The only thing Tina really wanted to do was to ride her pony, Rosalie. However, she would go only if Sally would rent a horse and ride with her. Uncle Clive was no longer an acceptable companion.
“I won’t. I won’t go with him. I don’t like him,” she said with, as usual, a stamping of her feet.
There was no need to argue the point even if anyone had wanted to argue it, for Clive had been taken to the hospital three days before with a severe case of pneumonia.
“Don’t coax or try to reason,” advised Dr. Vanderwater. “Stay loose. Let things take their course. If she doesn’t want to see me now, let her be. She’ll decide to come back. She’ll see me as her friend as long as you don’t press the point.”
It was plausible advice from an expert. Then why was she so doubtful? The morning’s ride, followed by the usual household errands and the unfortunately usual lunchtime tensions, had tired her out, and she wasn’t one to tire easily, she who thought nothing of a ten-mile hike. But Saturdays and Sundays were the very devil lately. And retrieving the book, which had slid to the floor, Sally tried once more to read. The book only slid to the floor again while she sat gazing at, although not seeing, the glaze of foliage on the hills.
“You look as if you’d lost your last friend,” Dan said as he came in.
She thought she detected a touch of scorn in his voice. When she turned to him, she saw that it had indeed been there.
“Not my last friend, but I have lost something.”
He gave a long, purposely exasperated sigh. “Not again, Sally. Or should I say, still? You’d think somebody had died in the house. Buck up, will you?”

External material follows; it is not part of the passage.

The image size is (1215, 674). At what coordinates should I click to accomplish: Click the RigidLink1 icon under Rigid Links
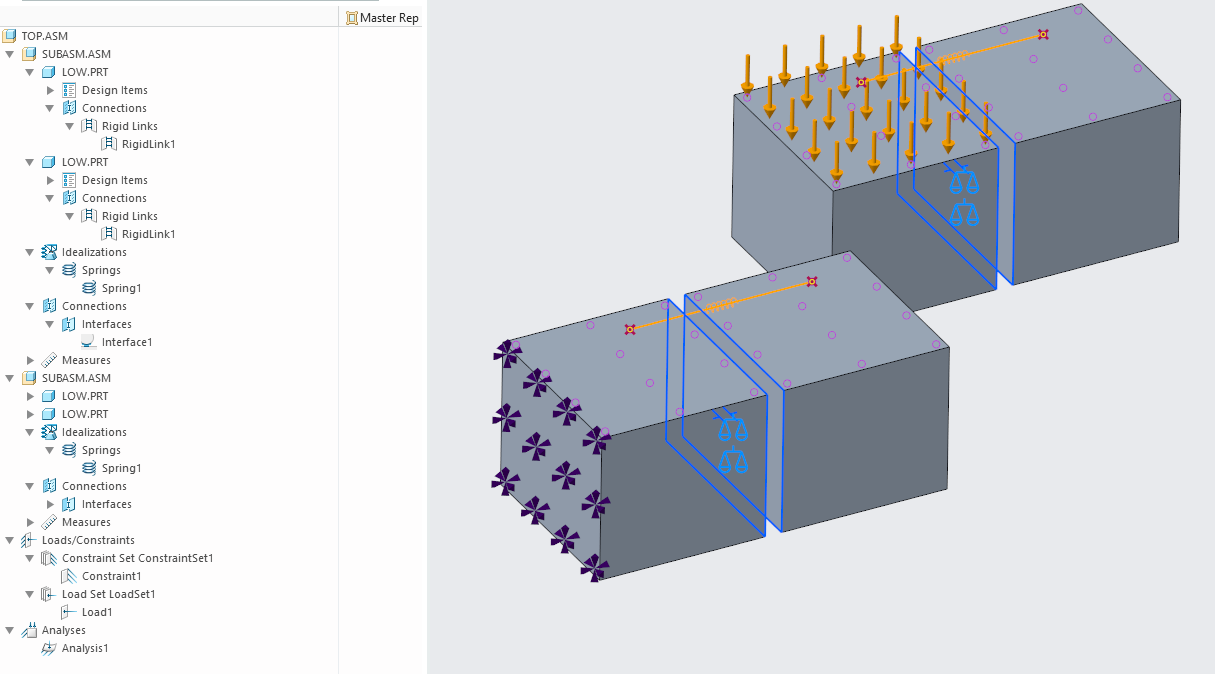click(107, 143)
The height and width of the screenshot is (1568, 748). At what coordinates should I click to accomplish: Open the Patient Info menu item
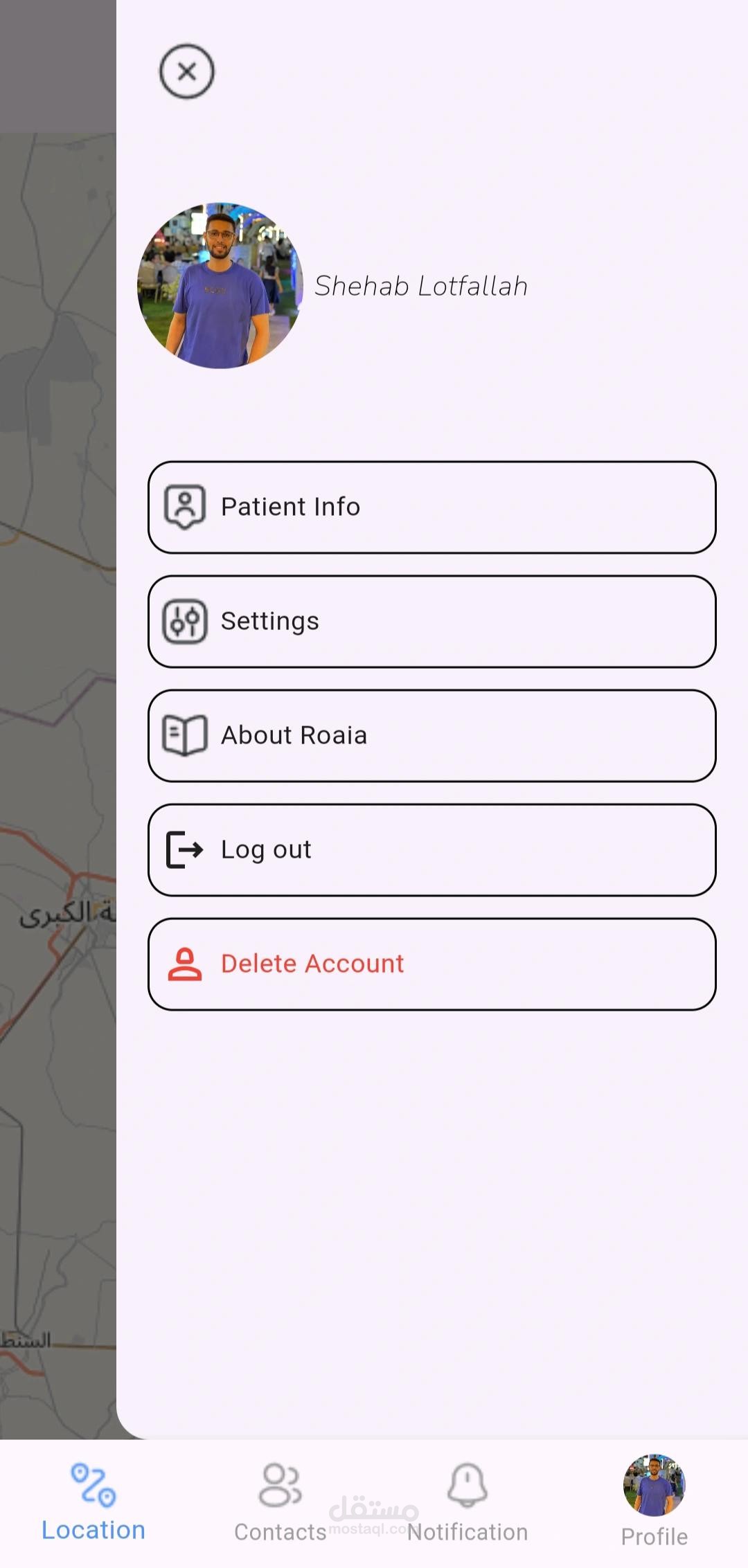[x=431, y=507]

Resentful of this rough intrusion, she mocked, “ ‘Buck up.’ If there’s any more stupid expression! What do you think I’m doing? You at least can get away from this trouble for a few hours every day, while I’m here trying to, trying to—” She groped for words. How to express what she was trying to do?
“I suppose there’s no trouble at the office. I suppose all I do is sit there, answer teleph
one calls, write charming letters and sign them, then wait for the checks to roll in. Nothing to it at all.”

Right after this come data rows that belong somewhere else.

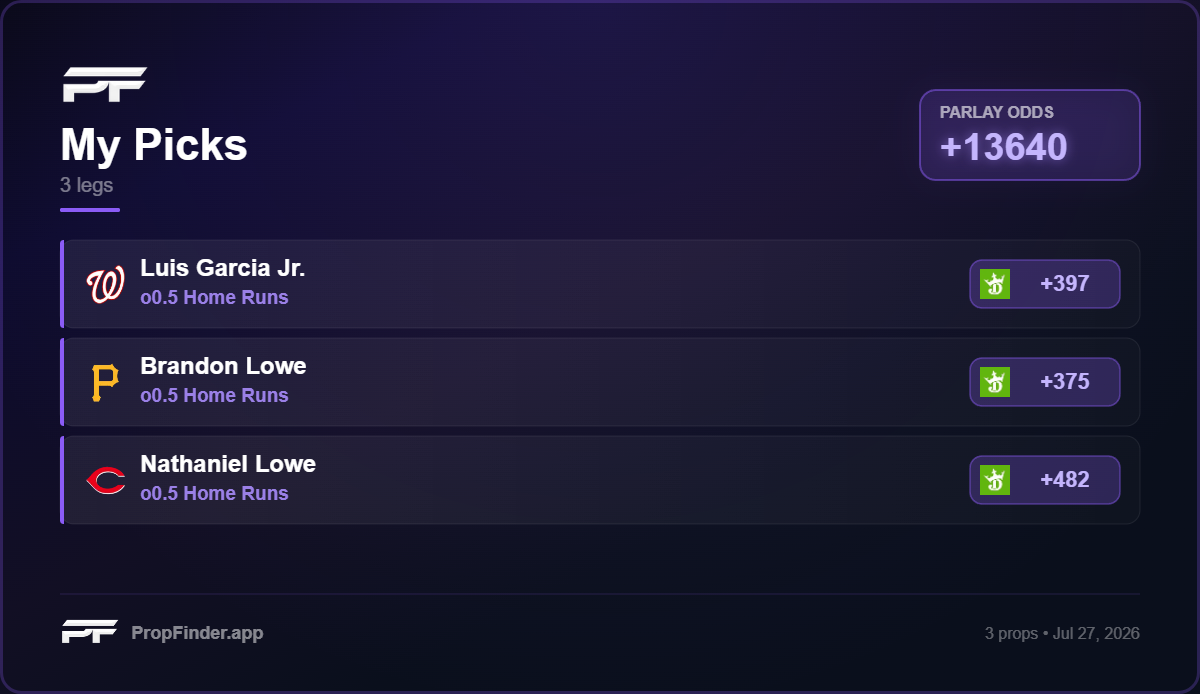Viewport: 1200px width, 694px height.
Task: Select the +397 odds button
Action: click(x=1045, y=284)
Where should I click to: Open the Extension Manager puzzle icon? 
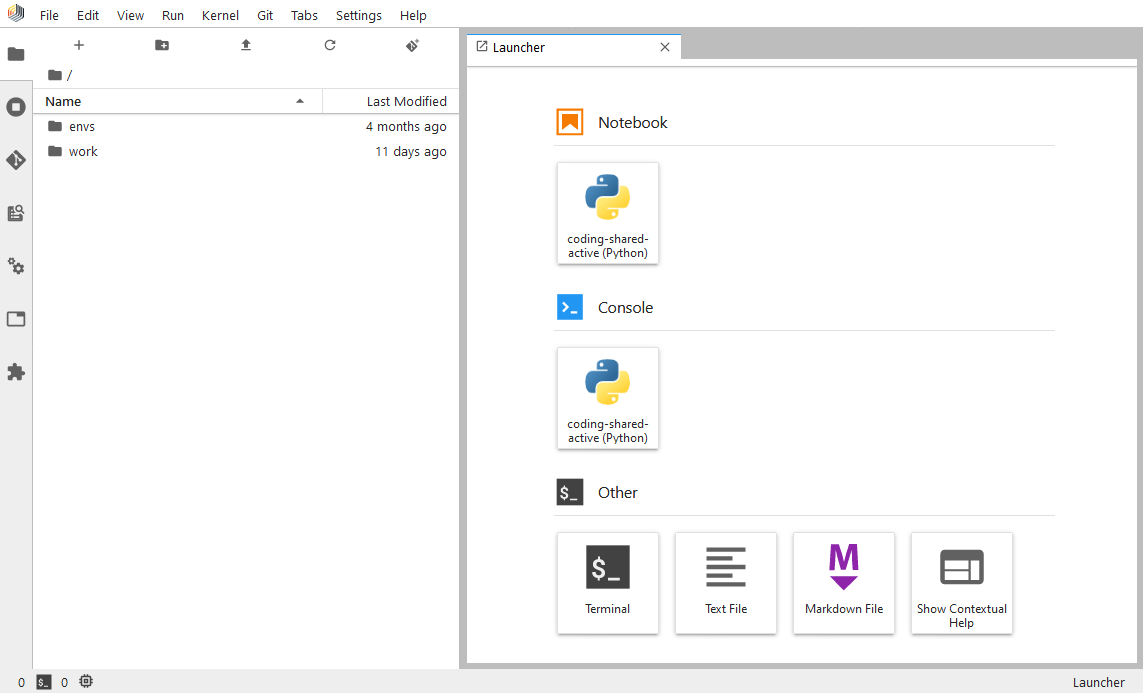pos(16,372)
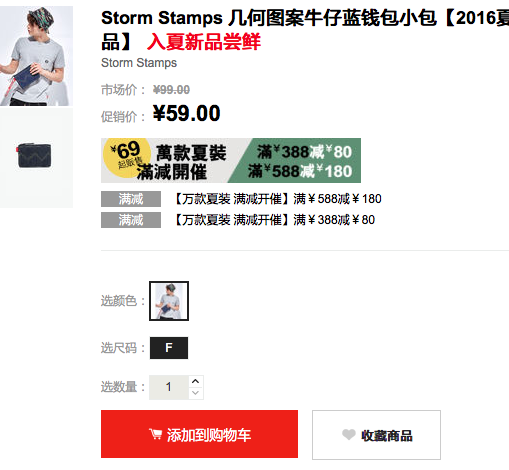Viewport: 509px width, 470px height.
Task: Click the Storm Stamps brand link
Action: [139, 63]
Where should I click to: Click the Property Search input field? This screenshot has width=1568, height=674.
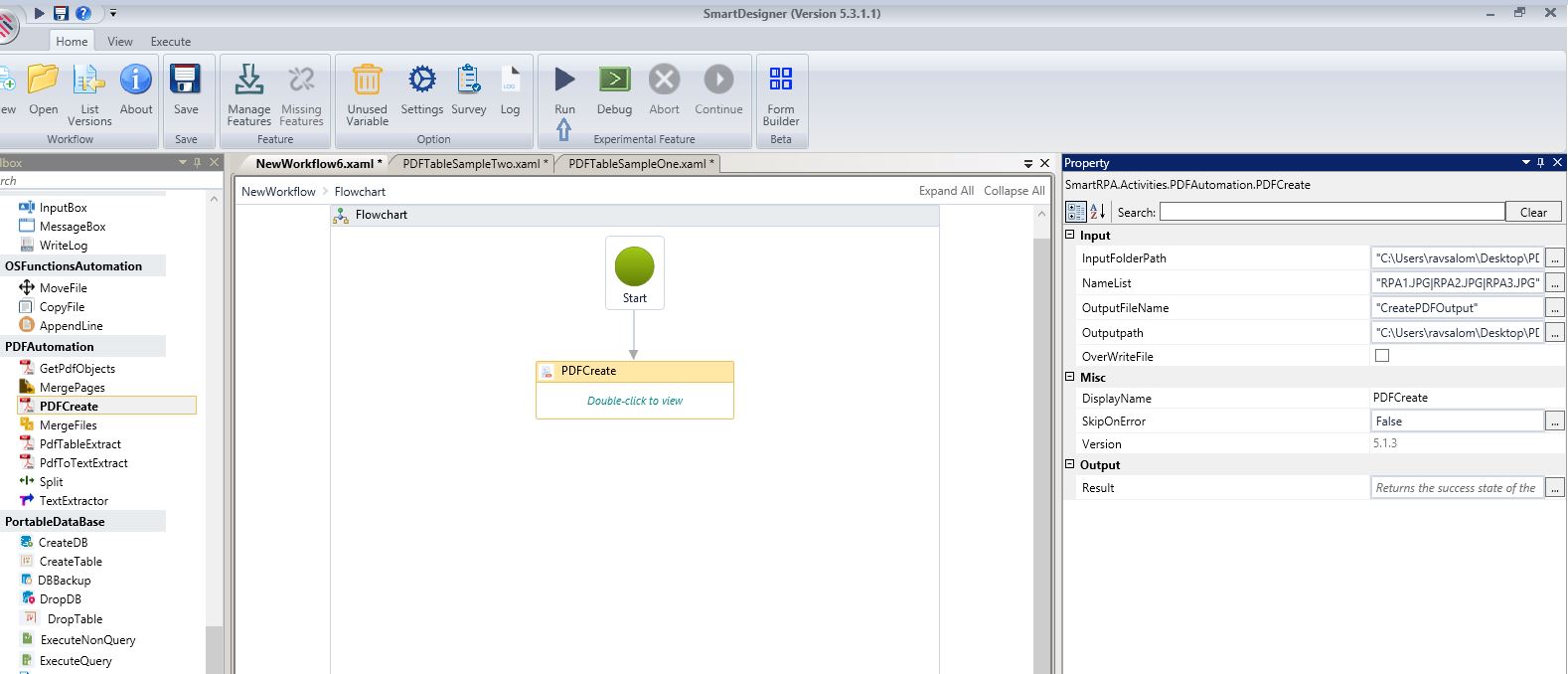click(1332, 212)
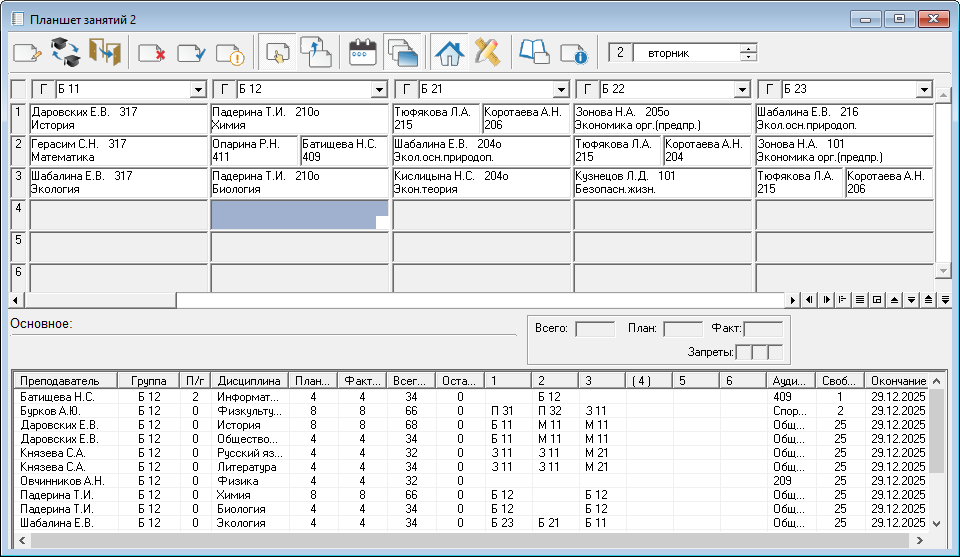Click the confirm lesson checkmark icon
Image resolution: width=960 pixels, height=557 pixels.
pyautogui.click(x=191, y=53)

“You know I didn’t mean that. All the same, anything you may have to cope with is nothing”—and with thumb and forefinger she made an “O”—“nothing compared with this heartache. Tina’s getting worse, don’t you see that?”
“No, I don’t. As a matter of fact, she seems a little better.”

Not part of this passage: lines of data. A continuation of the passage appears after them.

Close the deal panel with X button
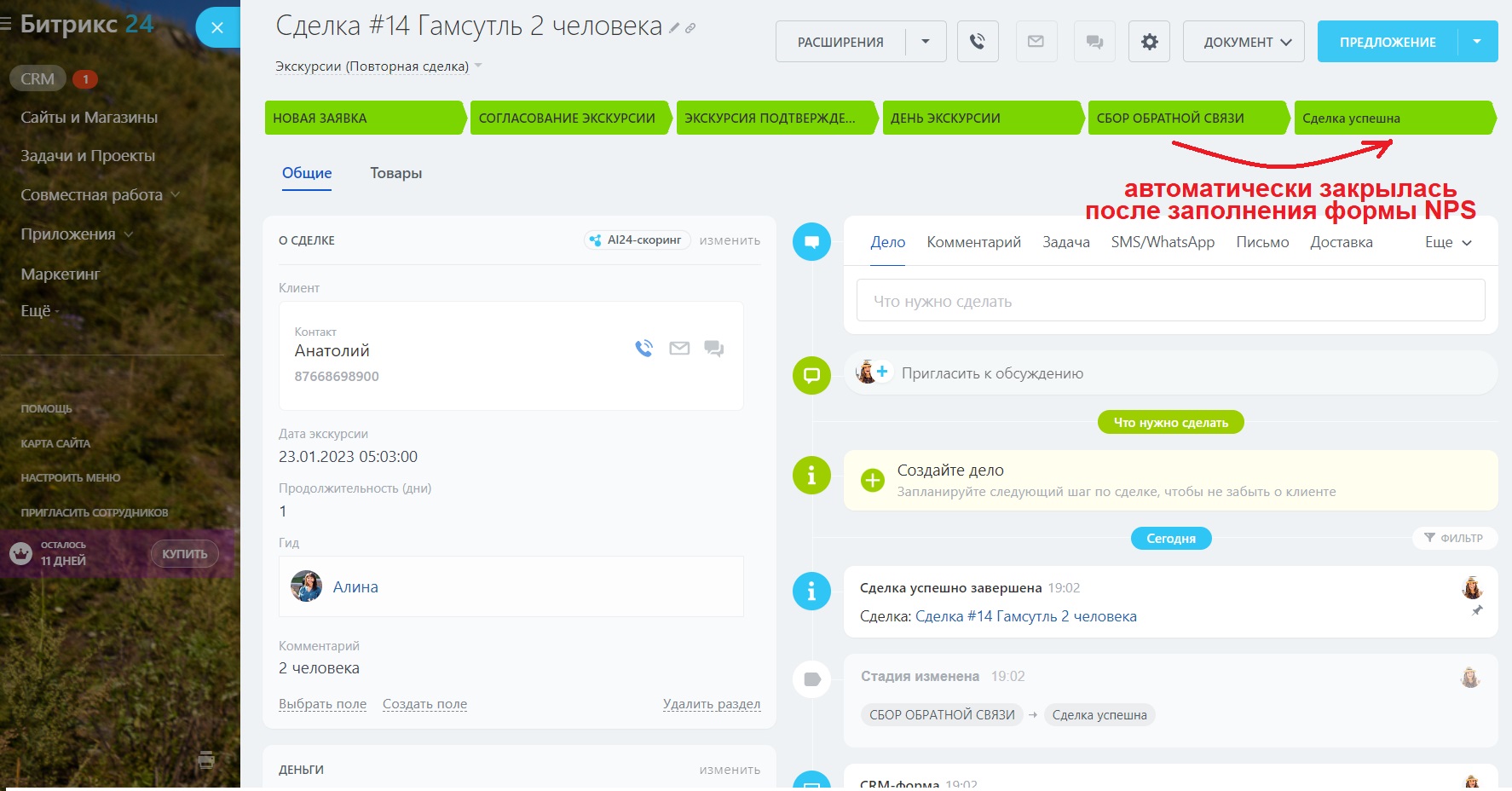1512x791 pixels. pos(217,28)
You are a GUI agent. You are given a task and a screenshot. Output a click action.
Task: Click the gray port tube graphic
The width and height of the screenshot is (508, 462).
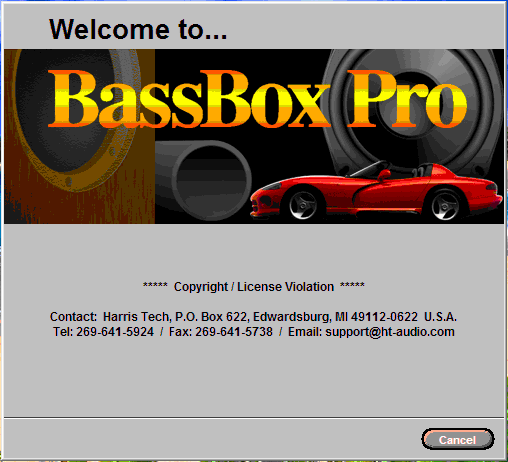click(x=203, y=180)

“You don’t believe that, Dan. It’s only your congenital optimism that’s talking.”
“Oh, you object to optimism?”
“Yes, when it’s just a way of shielding yourself from facts you can plainly see and don’t want to see. It’s the one trait in you that I frankly can’t stand.”
“The trouble with you is you want what you want right now. You want it yesterday. With all your education, you ought to know better. You surprise me, Sally.”
“With all that education, my friend, I do know better. What I know is that your nice Dr. Vanderwater is too casual about what’s happening to Tina.”
“Too casual? Are you a judge? What medical school did you graduate from?”
“You don’t have to be sarcastic, Dan.” She stood up. “Listen. I want to go back to Dr. Lisle. I’ve this minute made up my mind.”
“Then you’re out of your mind. What did we accomplish with her? Nothing. Worse than nothing.”
“We didn’t give her a chance.”
“Listen to me. The only thing that woman was able to come up with was some sensational horror based on an airy theory. Good God, we’ve been all over this a hundred times, and I’m sick of it. I don’t want to hear any more of it.”
“You’re pretty dictatorial this morning, aren’t your?”
“No, I’m commonsensical, and I’m the child’s father.”
“I’m her mother. Doesn’t that count for anything?”
“Really? I thought Mrs. Monks down the road was her mother.”
“Don’t be funny. We’ve got to do something with this child, don’t you care?”